BEGIN Material for the task

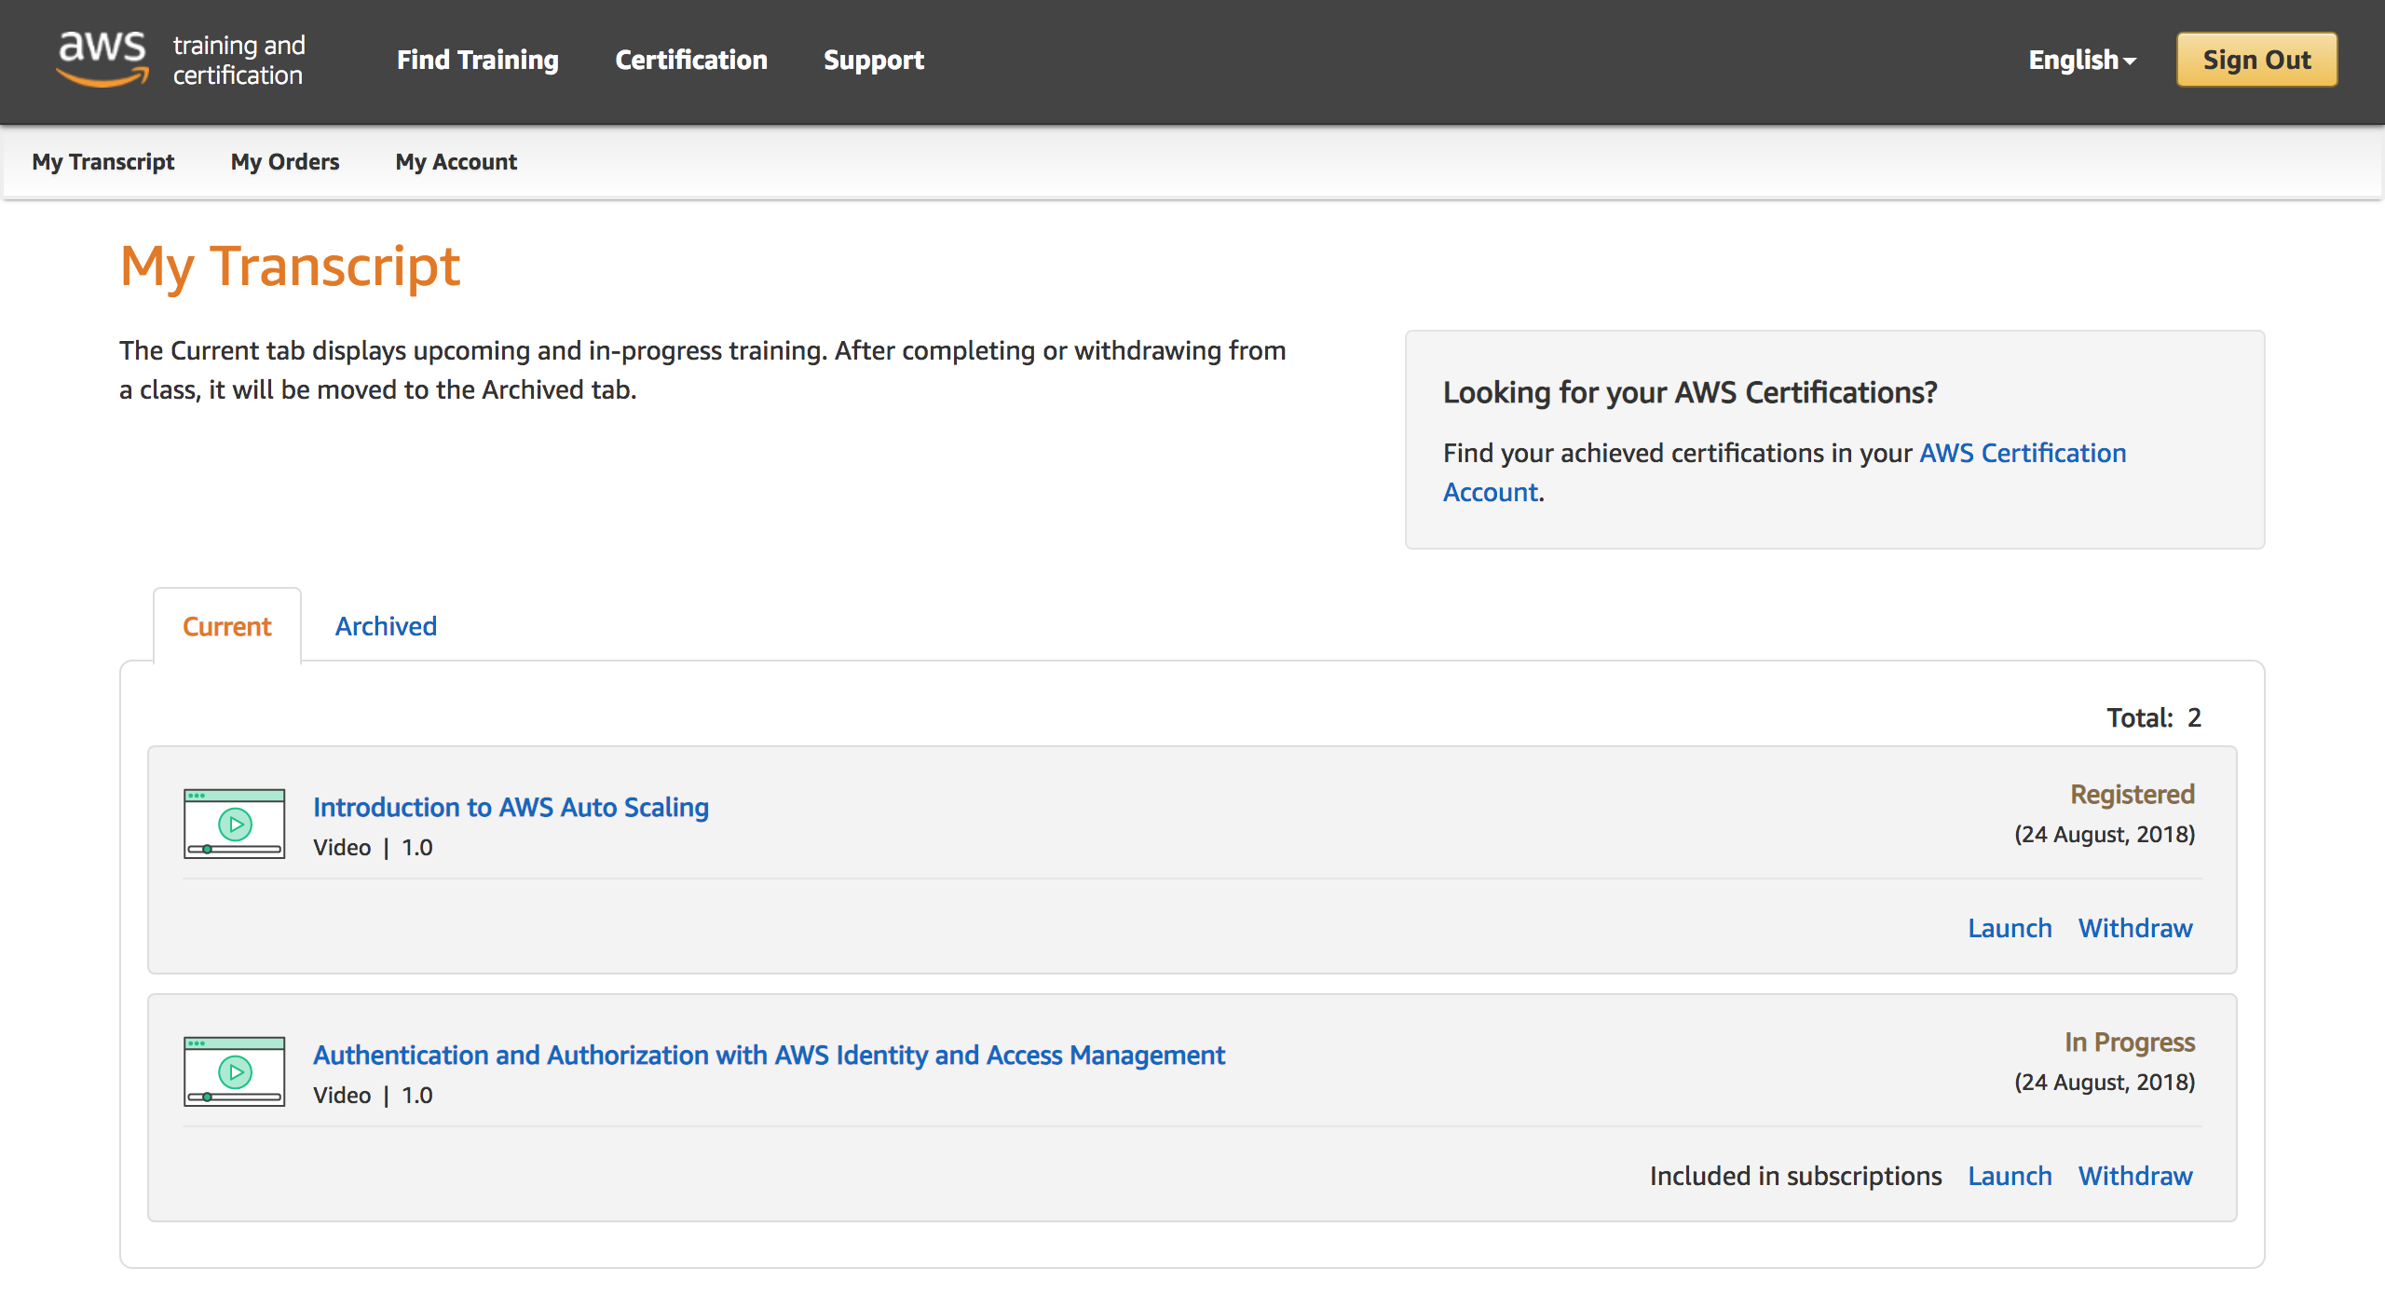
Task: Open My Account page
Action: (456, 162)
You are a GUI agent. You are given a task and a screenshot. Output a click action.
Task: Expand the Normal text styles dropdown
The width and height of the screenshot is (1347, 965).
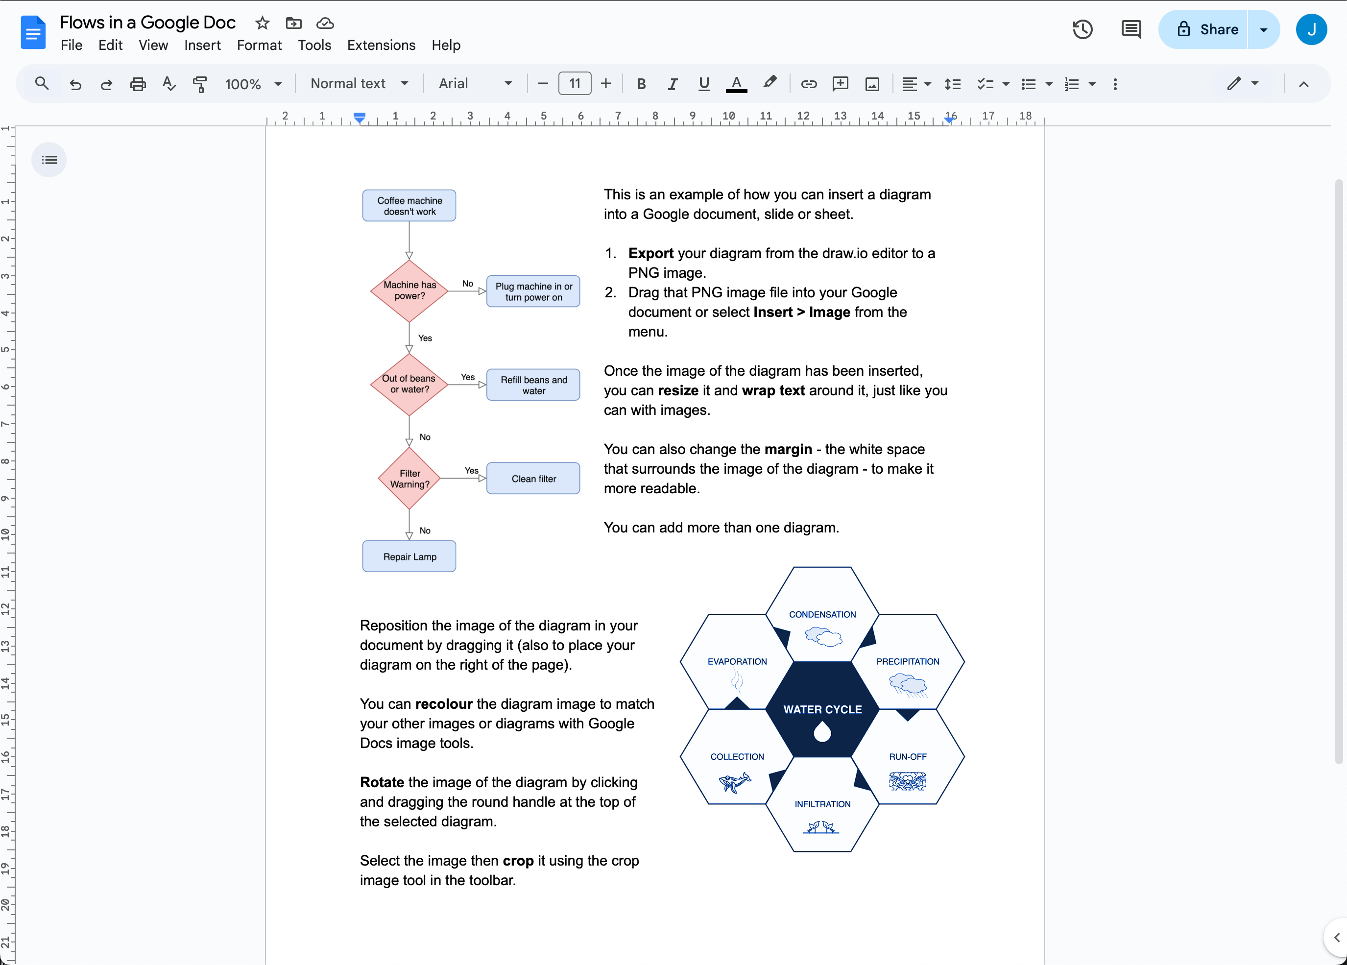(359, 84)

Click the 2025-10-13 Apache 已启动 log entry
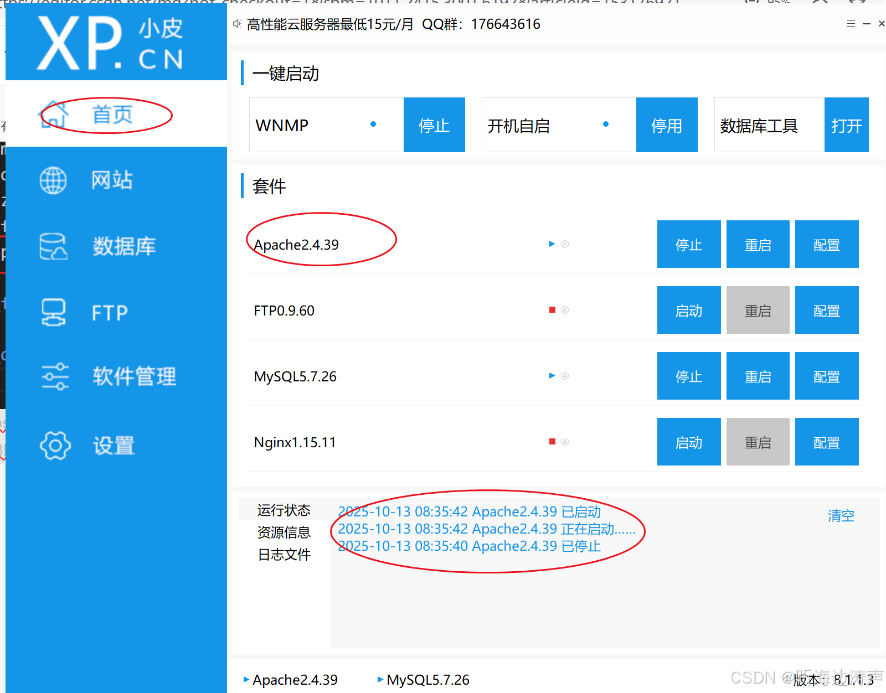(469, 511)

END Material for the task

▶ Assignment
The exact lines from the one containing "The width and" through the end of the data are to be copied, with both ends kept and pictures left out.

▶ Exercise response
The width and height of the screenshot is (1347, 965).
(359, 84)

Click the 2025-10-13 Apache 已启动 log entry
(469, 511)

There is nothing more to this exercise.